- **Exercise directions**
Exclude all pictures, then restate the entries below word for word.

═══ Materials provided ═══

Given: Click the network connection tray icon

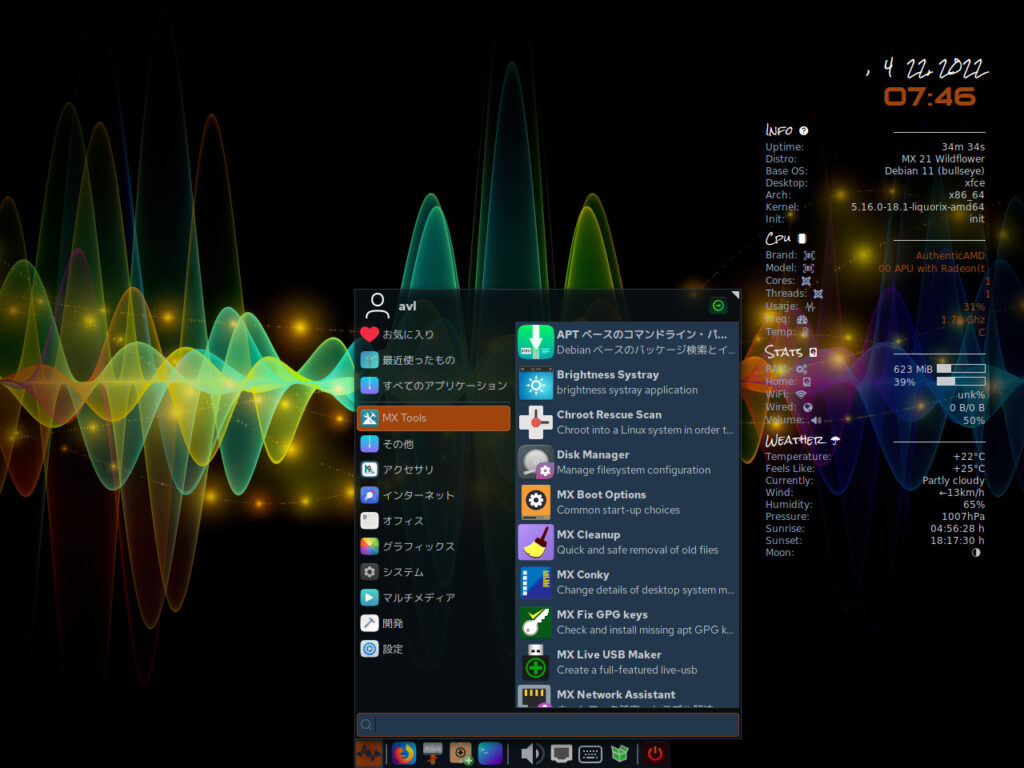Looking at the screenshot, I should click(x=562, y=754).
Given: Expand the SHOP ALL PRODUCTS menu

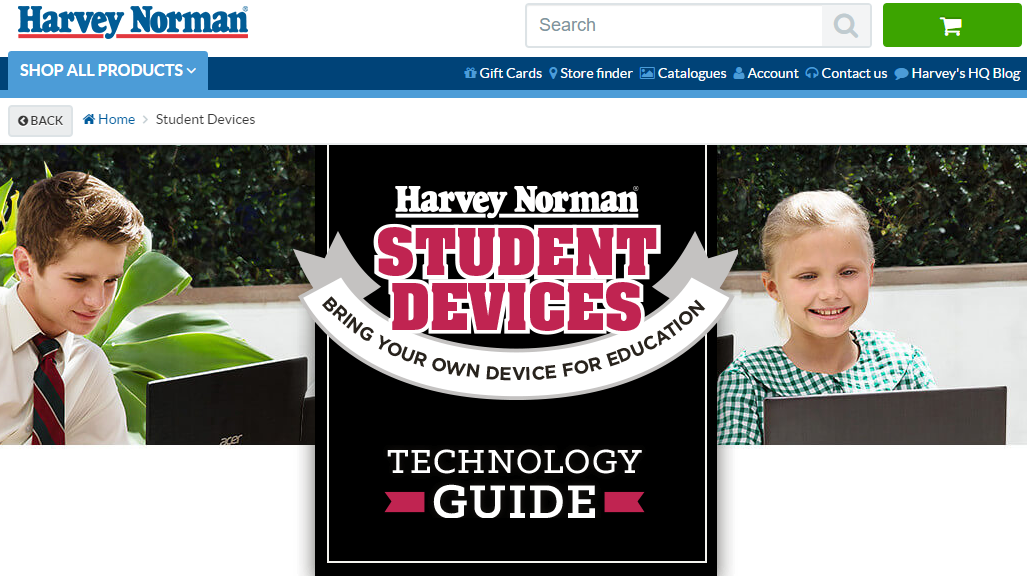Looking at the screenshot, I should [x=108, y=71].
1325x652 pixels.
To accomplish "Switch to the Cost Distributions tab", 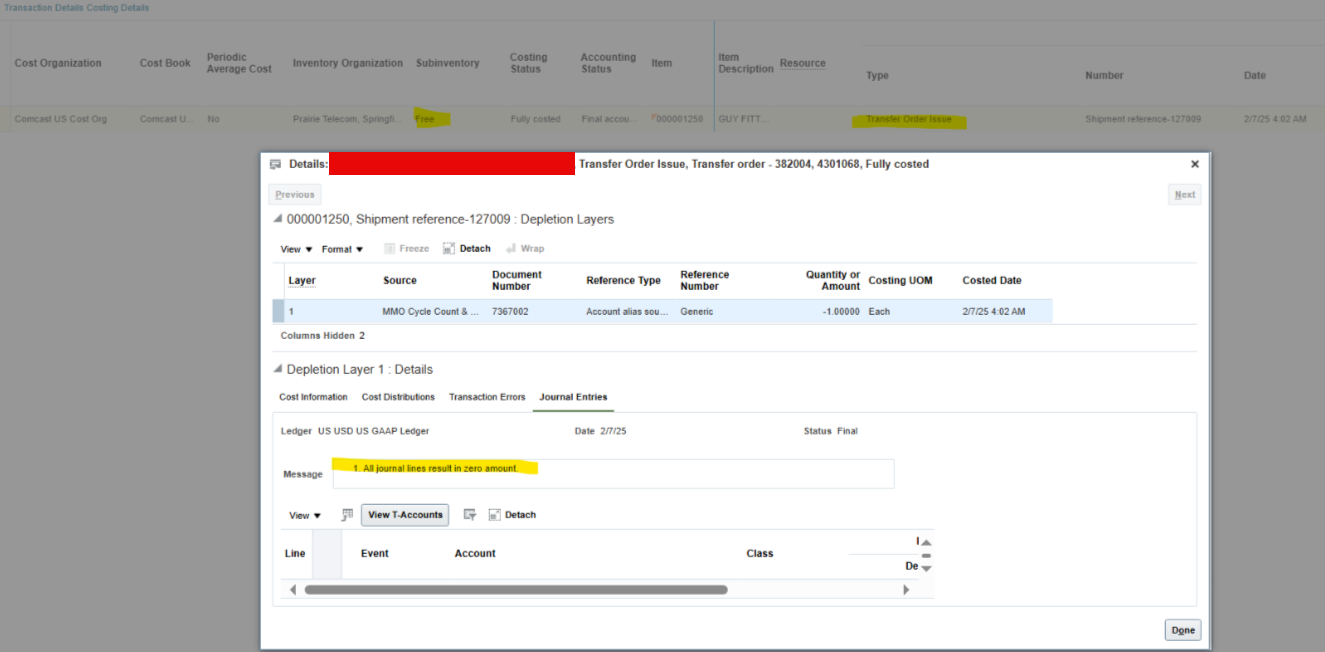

═══

- **Result**
Given: Click the network connection tray icon

Looking at the screenshot, I should click(x=562, y=754).
Given: Expand the SHOP ALL PRODUCTS menu

Looking at the screenshot, I should [x=108, y=71].
1325x652 pixels.
To accomplish "Switch to the Cost Distributions tab", 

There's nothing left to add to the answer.